Yaşadığımız üzücü ve yıpratıcı süreç nedeniyle 23 Ekim 2011 tarihinden bu güne, Fenerbahçe ile ilgili bir yazı yazmadım, içimden gelmedi. Kim derdi ki bunca sıkıntının ortasında, Fenerbahçe futbol takımı kulüp tarihinin en önemli maçını oynamayı hak edecek. Dün gece yalnız Fenerbahçe yi sevenler değil tüm Türk futbolseverler bu takımla gurur duymuştur.
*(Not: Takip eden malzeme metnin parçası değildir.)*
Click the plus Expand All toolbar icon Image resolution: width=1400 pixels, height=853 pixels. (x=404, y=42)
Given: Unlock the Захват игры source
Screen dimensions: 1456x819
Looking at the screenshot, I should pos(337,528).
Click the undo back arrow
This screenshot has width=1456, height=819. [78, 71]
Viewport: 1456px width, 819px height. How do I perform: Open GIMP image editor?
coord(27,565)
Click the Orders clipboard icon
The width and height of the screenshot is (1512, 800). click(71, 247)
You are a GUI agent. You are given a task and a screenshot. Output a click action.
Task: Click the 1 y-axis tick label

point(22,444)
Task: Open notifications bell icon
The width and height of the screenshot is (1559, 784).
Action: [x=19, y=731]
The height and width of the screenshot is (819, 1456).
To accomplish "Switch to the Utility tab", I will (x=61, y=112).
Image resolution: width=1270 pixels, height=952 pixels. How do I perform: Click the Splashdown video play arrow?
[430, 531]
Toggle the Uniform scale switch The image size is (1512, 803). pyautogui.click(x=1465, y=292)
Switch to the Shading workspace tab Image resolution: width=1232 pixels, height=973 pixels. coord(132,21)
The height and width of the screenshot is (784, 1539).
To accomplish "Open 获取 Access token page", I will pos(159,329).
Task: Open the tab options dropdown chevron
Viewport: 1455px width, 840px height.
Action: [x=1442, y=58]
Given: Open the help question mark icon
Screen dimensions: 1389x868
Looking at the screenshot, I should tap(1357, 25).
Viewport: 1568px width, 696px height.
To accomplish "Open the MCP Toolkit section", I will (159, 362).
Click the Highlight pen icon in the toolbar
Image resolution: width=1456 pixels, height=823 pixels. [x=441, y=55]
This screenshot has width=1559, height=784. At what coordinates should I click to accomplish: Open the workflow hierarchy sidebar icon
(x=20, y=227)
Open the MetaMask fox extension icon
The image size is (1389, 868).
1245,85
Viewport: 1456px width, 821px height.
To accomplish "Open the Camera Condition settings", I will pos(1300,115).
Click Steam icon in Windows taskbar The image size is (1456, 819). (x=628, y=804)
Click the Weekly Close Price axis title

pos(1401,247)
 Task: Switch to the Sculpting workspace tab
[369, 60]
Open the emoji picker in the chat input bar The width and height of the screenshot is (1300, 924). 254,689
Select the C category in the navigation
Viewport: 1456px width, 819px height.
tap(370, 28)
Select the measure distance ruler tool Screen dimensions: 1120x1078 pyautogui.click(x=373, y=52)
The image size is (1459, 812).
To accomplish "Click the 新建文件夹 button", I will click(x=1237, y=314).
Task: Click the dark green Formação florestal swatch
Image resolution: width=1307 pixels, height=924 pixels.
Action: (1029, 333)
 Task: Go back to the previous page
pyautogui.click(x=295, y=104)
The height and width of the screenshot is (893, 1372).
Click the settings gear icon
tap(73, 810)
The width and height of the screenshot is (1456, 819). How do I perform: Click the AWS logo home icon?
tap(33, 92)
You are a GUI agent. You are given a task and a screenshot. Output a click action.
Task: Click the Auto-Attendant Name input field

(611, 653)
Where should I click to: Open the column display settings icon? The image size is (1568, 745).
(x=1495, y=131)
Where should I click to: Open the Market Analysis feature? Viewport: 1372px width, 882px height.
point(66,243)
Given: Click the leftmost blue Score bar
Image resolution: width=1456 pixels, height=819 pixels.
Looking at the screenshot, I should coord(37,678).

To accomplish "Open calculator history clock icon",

Trafik her zamankinden fazlaydı, localar tıka basa dolmuştu, bu önemli günde stadyum kapasitesinin limitleri zorlanmıştı. Maç biraz geç saatte başladığı için (22:05) işten çıkıp restaurant ve barlarda iki tek atanların sayısı artmıştı. Öyleki, maçın 45+1 yani ilk yarının uzatmalarında Brezilyalı Cristian Baroni nin kaçırdığı penaltı sonrasında bu daha net ortaya çıktı, üzüntünden bağırıp çağıranlar özellikli alkollu arkadaşlar aşırı tepki verdiler. Oysa ki takım gurur verici futboluyla bu maçı kazanacağını hissettiriyordu.
Umarım Fenerbahçe-Galatasaray maçı gündüz saatlerinde oynanır ve alkollu arkadaşların tepkilerini bu maçta görmeyiz, zira şampiyonluk bu sene Galatasaray a gidiyor gibi ve gerginlik had safhada olacak.
Maçın başında yapılan güzel kareografide “Fly High to Glory” yazıyordu. UEFA kupasının finalinin oynanacağı Amsterdam a doğru giden bir uçak tasvir edilmiş ve “zafere yüksek uçuş” yazılmıştı. Seyirci ve takım inanmış, inşallah Fenerbahçe finale çıkar ve bizi mutlu eder.